In addition to this, rather than Marx's publications forming a closed philosophical
and theoretical system, they demonstrate developments and gaps. A brief
description, then, can only deliver an overview of the issues at the centre of
his work and his stand on them.
|

|
As early as
1844 in an article criticizing Hegel's law philosophy,
Marx demands a social, material and philosophic upheaval of the
conditions prevailing in Germany. He also states that religion is
created by man as a comfort and justification for a world of alienation,
"the opium of the people"
His philosophy provides
the intellectual weaponary for a radical revolution, but the main problem
lies in the fact that the necessary precondition, namely a class with
"radical needs", does not yet exist. Set against a background
of a progressive industrial revolution, however, this precondition would
be created.
|
[Back
to top of page]
Although man's consciousness
remains in the foreground, Marx increasingly concentrates on the material
preconditions necessary to facilitate an upheaval in prevailing conditions. In The
Communist Manifesto he writes that "the history of all society has been
one of class struggle", which "has always culminated in either a revolutionary
upheaval of the whole of society or the joint demise of the struggling
classes". Just like Hegel's history of the spirit, Marxist history of class
struggle also reaches a conclusion: A revolutionary upheaval of society's last
antagonistic system - capitalism.
Marx and Engels describe the
demise of capitalism in the following way: Capitalism leads to the degeneration of the working
class, who are alienated from the product of their work and therefore also from
themselves, into nothing other than instruments and factors for production. As
the process of industrialization continues, a large section of society is
oppressed and the "proletariat", which has developed into a
revolutionary class, keeps on expanding until the provocation reaches a critical
point, sparking a proletarian revolution, which will go down as the last
revolution in world history. The communists, as the only group with an insight
into the conditions, the course and the general results of the proletarian
movement are merely the promoters and accelerators of this historically necessary
development. Just how the shape of such a society following history's last
revolution might look, however, is not revealed in any of Marx's writing.

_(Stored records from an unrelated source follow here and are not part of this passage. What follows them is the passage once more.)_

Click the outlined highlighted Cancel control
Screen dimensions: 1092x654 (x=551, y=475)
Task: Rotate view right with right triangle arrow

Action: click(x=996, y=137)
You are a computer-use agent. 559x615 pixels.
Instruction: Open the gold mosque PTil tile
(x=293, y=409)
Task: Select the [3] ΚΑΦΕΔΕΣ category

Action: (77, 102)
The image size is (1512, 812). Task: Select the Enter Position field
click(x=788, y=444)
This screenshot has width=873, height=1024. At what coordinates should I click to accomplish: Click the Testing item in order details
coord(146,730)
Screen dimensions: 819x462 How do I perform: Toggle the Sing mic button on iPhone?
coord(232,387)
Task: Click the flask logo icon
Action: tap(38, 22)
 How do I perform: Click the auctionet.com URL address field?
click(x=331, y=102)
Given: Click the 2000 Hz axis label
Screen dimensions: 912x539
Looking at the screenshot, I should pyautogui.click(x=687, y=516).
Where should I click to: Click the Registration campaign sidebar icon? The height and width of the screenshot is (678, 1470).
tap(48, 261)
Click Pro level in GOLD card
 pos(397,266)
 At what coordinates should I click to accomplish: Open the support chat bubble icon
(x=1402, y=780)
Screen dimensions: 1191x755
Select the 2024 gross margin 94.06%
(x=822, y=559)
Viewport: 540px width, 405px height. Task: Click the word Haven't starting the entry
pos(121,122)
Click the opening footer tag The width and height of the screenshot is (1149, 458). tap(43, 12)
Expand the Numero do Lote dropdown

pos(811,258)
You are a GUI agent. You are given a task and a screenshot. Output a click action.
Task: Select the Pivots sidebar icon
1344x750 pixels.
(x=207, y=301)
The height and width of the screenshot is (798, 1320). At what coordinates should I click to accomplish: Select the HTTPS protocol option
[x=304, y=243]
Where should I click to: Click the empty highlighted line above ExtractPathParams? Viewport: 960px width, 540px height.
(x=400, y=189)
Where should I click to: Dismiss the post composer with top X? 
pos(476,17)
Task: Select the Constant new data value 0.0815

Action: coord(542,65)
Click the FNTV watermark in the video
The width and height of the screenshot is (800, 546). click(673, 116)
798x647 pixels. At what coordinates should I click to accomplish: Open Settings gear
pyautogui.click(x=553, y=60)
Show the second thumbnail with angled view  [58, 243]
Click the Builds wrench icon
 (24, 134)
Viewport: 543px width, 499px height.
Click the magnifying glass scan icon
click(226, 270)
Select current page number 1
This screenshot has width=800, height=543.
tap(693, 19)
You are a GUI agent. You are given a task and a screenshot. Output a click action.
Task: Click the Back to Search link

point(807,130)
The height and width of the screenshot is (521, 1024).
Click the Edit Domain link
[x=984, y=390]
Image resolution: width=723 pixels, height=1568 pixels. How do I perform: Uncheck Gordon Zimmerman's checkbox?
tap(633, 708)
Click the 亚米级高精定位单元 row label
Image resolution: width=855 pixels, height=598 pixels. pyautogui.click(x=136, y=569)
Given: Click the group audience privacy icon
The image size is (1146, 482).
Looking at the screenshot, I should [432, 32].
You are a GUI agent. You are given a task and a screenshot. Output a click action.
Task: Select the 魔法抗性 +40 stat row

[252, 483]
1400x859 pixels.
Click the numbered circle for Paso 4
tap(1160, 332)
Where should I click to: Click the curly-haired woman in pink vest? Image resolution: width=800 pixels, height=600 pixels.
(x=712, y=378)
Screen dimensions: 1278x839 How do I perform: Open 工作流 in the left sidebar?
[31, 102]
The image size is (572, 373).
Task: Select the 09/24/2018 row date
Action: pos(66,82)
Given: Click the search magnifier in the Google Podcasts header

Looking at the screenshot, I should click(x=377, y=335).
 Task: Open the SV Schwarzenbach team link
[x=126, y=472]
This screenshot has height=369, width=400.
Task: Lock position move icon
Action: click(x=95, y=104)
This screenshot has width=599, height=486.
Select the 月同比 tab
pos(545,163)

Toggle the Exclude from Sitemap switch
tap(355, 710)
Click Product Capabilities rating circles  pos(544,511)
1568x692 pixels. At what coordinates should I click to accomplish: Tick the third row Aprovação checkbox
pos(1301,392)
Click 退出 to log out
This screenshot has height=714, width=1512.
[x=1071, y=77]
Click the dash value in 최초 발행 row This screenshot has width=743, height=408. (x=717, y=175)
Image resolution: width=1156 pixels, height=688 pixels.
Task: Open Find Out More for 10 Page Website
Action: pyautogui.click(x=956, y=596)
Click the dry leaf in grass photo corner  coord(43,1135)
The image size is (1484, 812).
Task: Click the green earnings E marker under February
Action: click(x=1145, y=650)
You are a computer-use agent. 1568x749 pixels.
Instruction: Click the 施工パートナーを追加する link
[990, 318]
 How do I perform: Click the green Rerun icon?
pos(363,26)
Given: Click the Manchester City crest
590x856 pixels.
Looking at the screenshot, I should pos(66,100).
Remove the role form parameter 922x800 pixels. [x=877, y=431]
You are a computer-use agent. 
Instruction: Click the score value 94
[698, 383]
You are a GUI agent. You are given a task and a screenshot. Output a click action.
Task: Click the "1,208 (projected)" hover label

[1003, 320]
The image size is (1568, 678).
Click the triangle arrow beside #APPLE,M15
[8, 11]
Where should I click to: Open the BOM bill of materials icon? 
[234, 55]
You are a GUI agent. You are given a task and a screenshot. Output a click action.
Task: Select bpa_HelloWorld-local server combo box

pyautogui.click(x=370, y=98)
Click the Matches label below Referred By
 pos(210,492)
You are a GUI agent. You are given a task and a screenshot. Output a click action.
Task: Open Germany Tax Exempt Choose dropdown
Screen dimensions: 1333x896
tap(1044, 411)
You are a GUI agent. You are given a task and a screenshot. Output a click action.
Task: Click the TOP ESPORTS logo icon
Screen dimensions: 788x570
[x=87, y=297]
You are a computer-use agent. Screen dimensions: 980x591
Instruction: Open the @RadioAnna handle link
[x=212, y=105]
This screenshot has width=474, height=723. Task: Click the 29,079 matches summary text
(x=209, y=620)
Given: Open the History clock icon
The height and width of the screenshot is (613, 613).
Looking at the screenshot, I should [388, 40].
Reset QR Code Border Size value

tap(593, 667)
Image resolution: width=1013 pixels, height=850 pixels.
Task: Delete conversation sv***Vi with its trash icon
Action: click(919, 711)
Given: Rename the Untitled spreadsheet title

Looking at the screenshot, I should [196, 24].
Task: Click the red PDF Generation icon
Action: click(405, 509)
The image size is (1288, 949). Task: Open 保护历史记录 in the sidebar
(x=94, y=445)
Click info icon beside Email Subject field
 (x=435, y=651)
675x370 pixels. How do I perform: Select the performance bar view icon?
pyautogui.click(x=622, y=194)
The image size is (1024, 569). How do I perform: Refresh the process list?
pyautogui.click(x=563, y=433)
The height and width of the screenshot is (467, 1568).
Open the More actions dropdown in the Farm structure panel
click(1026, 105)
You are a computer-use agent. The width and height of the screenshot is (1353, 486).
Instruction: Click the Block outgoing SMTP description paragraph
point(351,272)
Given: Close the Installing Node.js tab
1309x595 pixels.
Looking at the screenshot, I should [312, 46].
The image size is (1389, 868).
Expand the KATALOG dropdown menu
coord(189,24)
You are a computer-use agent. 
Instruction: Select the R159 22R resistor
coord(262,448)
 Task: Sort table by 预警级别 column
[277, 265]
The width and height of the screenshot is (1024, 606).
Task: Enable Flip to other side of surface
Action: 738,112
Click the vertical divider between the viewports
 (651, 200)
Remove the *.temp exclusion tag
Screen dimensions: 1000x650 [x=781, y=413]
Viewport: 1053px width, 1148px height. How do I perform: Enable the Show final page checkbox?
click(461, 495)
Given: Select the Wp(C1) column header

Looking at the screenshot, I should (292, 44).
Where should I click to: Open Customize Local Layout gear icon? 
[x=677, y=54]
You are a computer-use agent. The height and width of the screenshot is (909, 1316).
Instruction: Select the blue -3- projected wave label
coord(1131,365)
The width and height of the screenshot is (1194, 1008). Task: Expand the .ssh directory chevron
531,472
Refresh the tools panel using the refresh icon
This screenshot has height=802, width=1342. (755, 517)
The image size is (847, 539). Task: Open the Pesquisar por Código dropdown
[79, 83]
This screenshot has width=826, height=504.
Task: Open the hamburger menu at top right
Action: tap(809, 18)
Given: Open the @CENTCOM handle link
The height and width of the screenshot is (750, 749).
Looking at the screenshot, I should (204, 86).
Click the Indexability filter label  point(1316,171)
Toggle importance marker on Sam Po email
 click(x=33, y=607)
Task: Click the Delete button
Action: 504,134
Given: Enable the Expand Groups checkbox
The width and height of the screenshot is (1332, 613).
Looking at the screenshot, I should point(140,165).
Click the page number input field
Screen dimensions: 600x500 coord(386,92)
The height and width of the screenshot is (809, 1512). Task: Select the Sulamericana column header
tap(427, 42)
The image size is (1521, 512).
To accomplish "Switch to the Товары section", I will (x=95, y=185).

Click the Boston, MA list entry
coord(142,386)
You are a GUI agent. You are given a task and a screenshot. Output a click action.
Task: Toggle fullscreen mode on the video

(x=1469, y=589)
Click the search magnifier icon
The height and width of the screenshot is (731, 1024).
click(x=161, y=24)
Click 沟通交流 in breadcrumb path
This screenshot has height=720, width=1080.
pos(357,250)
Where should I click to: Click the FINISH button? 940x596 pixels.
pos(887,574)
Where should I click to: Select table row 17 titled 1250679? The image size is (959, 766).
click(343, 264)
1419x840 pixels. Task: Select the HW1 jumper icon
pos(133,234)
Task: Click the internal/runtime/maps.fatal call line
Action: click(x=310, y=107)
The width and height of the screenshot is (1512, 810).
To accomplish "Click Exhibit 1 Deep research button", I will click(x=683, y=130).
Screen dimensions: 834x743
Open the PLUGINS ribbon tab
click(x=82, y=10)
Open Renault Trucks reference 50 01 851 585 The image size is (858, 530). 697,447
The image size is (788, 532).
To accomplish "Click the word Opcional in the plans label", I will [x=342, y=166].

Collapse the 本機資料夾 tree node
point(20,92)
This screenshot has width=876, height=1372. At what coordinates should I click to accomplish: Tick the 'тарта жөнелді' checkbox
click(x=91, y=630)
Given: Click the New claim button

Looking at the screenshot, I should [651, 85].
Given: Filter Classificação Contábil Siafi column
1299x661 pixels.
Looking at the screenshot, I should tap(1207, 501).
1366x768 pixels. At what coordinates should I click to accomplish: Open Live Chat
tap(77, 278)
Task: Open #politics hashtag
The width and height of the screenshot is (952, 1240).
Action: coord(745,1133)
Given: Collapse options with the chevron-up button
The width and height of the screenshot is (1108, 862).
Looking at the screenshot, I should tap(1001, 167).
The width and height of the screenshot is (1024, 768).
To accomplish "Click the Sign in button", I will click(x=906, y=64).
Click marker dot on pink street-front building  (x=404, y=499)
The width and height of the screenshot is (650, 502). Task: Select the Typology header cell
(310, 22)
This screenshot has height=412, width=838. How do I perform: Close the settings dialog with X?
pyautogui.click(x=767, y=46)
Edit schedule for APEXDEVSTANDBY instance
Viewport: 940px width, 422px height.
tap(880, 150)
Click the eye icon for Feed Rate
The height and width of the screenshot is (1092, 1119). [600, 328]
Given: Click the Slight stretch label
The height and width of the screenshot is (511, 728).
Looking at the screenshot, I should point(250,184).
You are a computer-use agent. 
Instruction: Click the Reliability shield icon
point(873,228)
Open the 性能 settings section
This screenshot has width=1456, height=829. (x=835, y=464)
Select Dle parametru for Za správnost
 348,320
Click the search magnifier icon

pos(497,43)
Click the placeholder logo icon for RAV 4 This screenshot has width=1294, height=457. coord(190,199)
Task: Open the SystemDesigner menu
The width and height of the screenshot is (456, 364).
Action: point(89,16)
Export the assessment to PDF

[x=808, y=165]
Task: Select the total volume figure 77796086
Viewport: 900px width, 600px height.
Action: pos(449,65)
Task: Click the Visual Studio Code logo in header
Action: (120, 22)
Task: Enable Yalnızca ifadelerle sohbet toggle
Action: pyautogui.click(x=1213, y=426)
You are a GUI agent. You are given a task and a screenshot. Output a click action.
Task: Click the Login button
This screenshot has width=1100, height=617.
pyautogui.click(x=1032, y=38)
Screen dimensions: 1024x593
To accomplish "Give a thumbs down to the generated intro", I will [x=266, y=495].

Disappointed in the way in which
the 1848 revolution had developed, Marx turned his attention to economics and
tried to develop development laws for capitalism. In doing so, he defined terms
such as capital, property, work, money, goods and market. The problem of man's alienation
and the search for a way of reversing it through abolishing property, however,
remains at the centre of his work.
Several of Marx's assumptions were
certainly false. Examples of this are his historical philosophy, which
concentrates on class struggle and materialism, and his proletarian revolution
as a way of solving antagonistic aspects of a capitalist society. Nonetheless,
his theories about the necessity of continuously expanding markets and the
problem of alienation remain relevant today
[Back
to top of page]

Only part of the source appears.